Yield: About 7 pint jars
Author:

Ingredients

  • 6 cups of washed and prepared berries (Strawberries need to hulled)
  • 4 cups of freshly squeezed lemon juice (about 4-5 pounds of lemons)
  • 6 cups of granulated sugar
Special equipment besides canning equipment:
  • Citrus juicer
  • Candy thermometer

Instructions

  1. Before you begin the recipe, prepare your canning equipment and your kitchen; seeCanning 101 andCanning 102 for more tips for your mess.
  2. Start by juicing the lemons with a juicer.
  3. Once you have the four cups, start washing and prepare the berries. (Strawberries need to be hulled) For the berries, use an 8 cup measuring pitcher and place the berries tightly in the measuring cup but not tight enough to crush them.
  4. Then, working in batches, puree the berries in a food processor using a metal blade.

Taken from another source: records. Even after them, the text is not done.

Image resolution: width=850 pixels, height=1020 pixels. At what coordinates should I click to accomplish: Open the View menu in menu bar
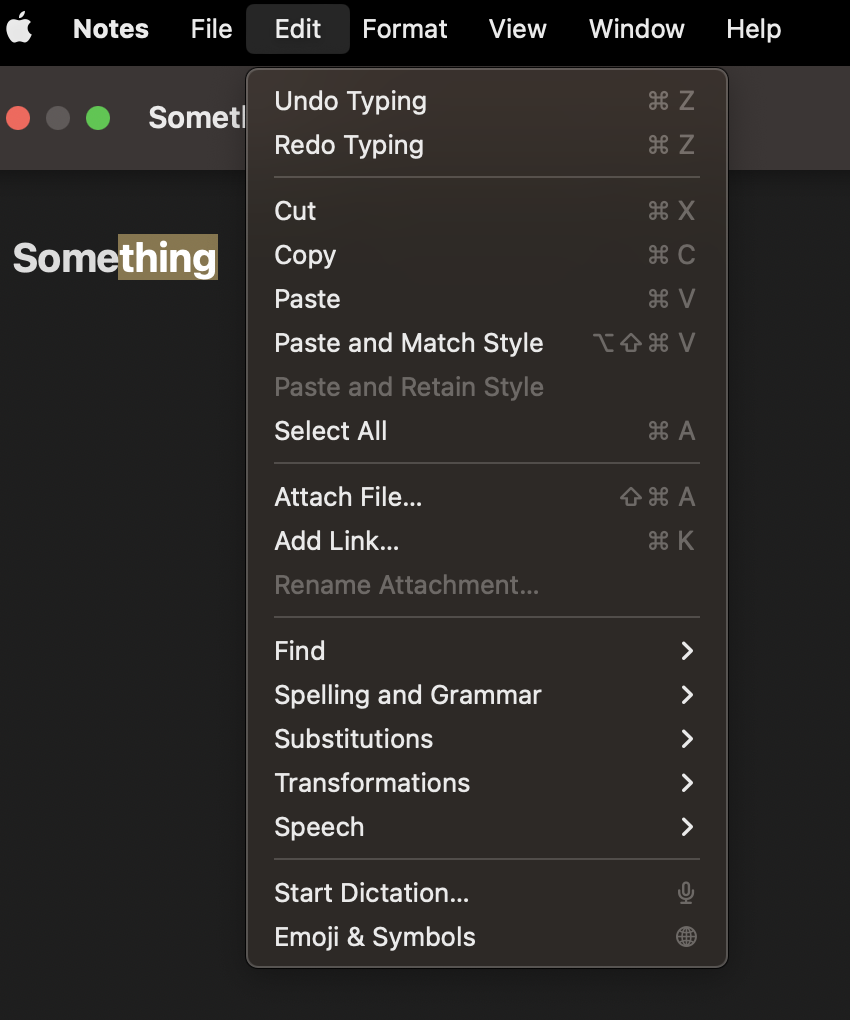click(x=517, y=29)
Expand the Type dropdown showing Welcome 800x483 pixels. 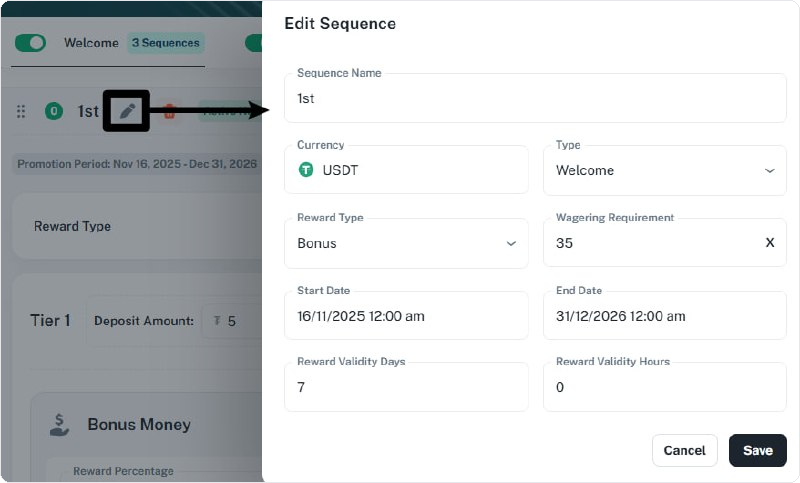pos(665,170)
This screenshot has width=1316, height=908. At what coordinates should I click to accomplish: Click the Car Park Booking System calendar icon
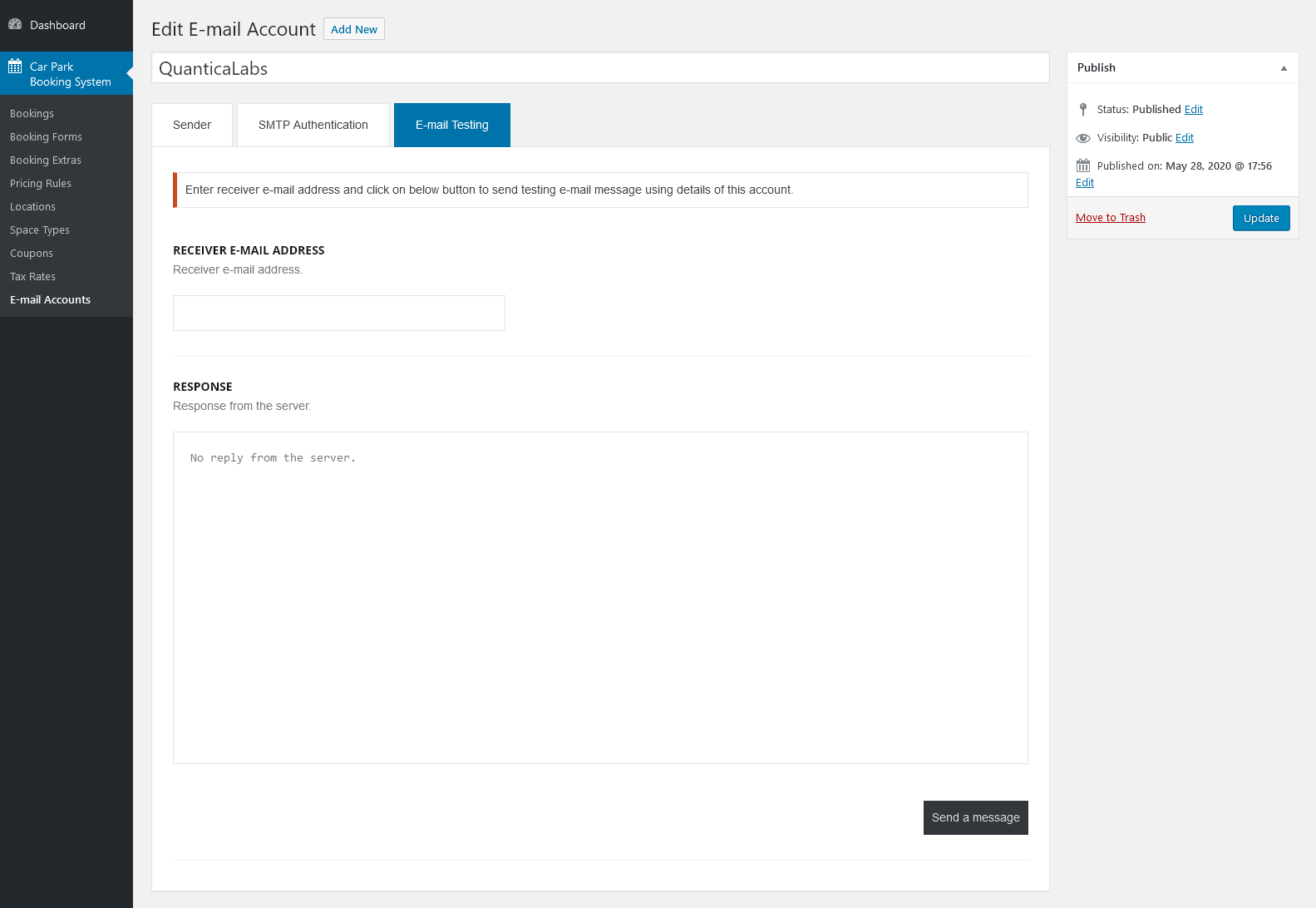point(15,67)
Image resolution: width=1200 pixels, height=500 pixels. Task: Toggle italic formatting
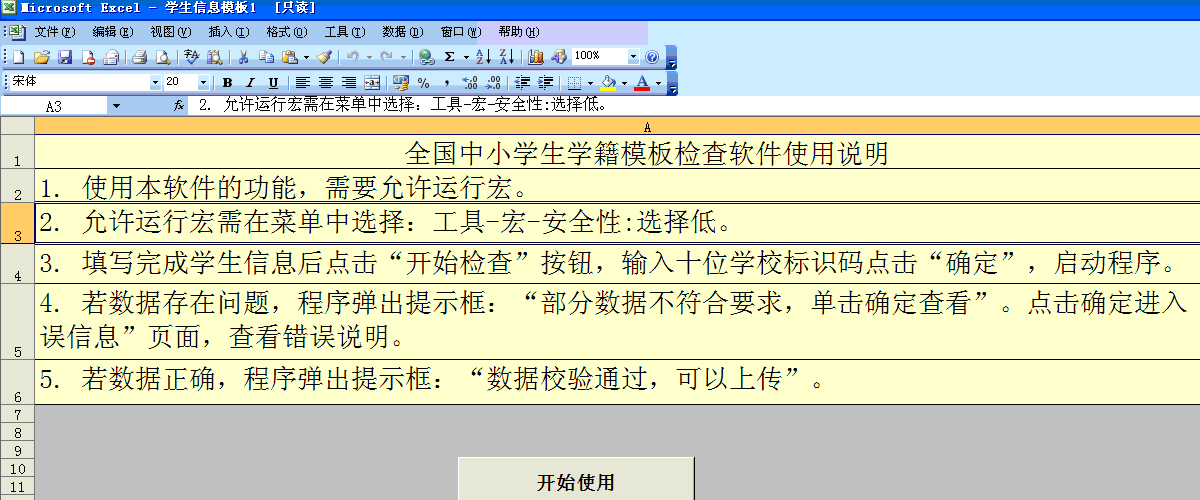click(250, 82)
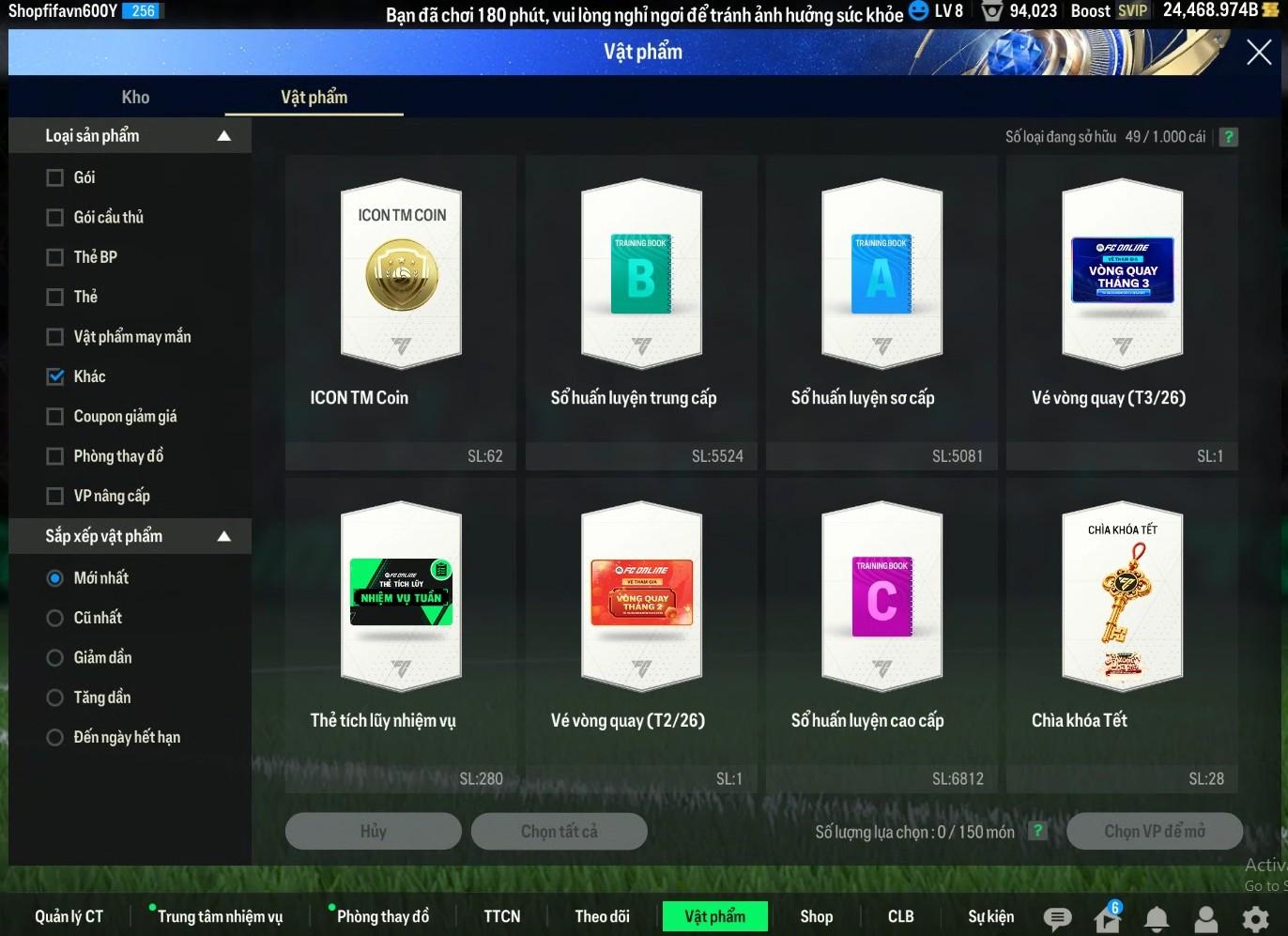This screenshot has height=936, width=1288.
Task: Select the ICON TM Coin item card
Action: click(401, 312)
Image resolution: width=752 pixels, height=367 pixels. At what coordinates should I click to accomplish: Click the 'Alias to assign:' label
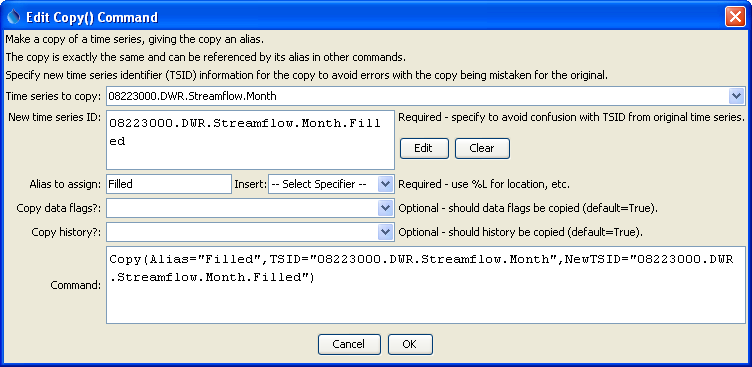(x=65, y=184)
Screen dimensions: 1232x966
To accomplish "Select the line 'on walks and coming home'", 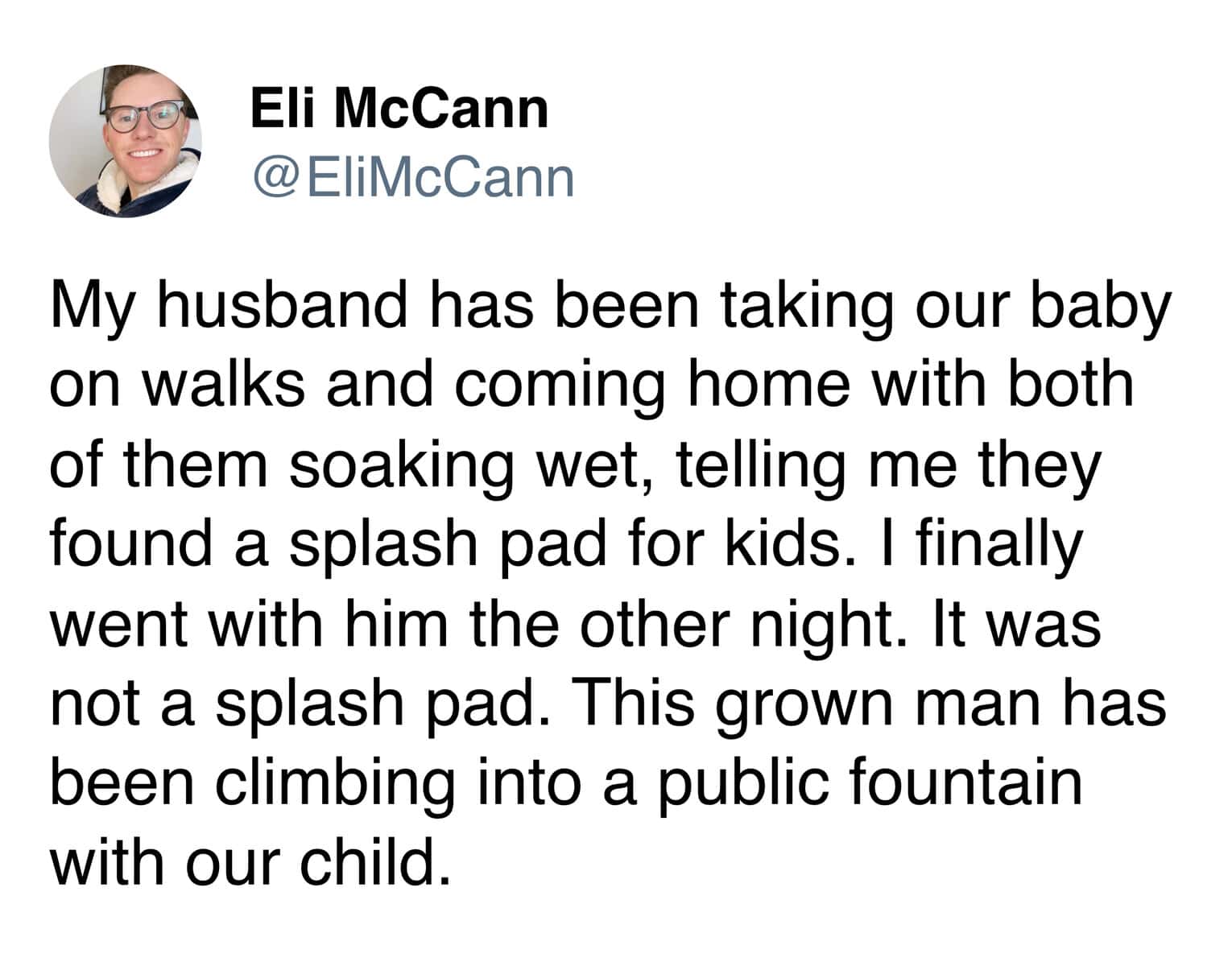I will point(592,385).
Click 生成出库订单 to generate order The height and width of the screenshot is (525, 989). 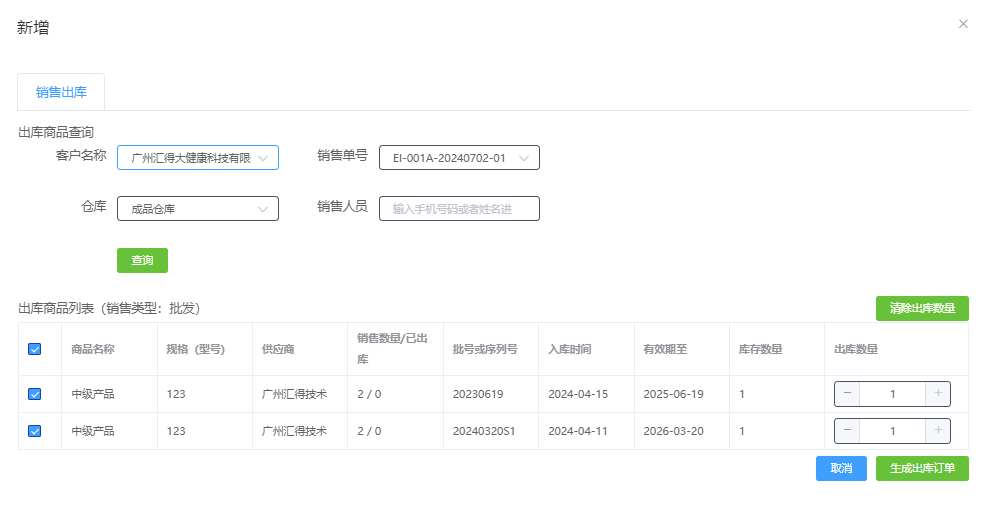(x=921, y=468)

It is vital to have it be almost a liquid so that it will be a smooth concentrate. Then move puree to a large stainless steel saucepan.
  5. Next, measure the sugar into a bowl and then add that sugar to the pot. Then add the lemon juice and stir the mixture off the heat, making sure all the sugar is dissolved.
  6. Next, place a candy thermometer on the pot. Then start to heat the pot over medium heat, occasionally stirring.
  7. The mixture needs to reach a temperature of 190°F but not let the mixture come to a boil. When it comes to the temperature, turn off the heat and remove the foam.
  8. Then fill the pint jars leaving ¼ inch headspace. Next, load and cover your canner. Bring your canner to a boil and then process them for 15 minutes.
  9. After the processing time is done, turn the heat off the canner and remove the cover. Let the jars rest in the canner for five minutes.
  10. Then remove the jars to a towel or cooling rack and leave them untouched for 12 hours.
  11. To reconstitute the lemonade: Mix 1 part concentrate to three parts water, seltzer, or ginger ale. This is a Ball suggestion, but you can play with the ratio and decide how strong you want it. This concentrate makes a great frozen lemonade by adding concentrate with some store-bought lemonade with ice and blend. I have reconstituted this lemonade and added a finger (an ounce) of rum for a cocktail. So, experiment with it, your mess!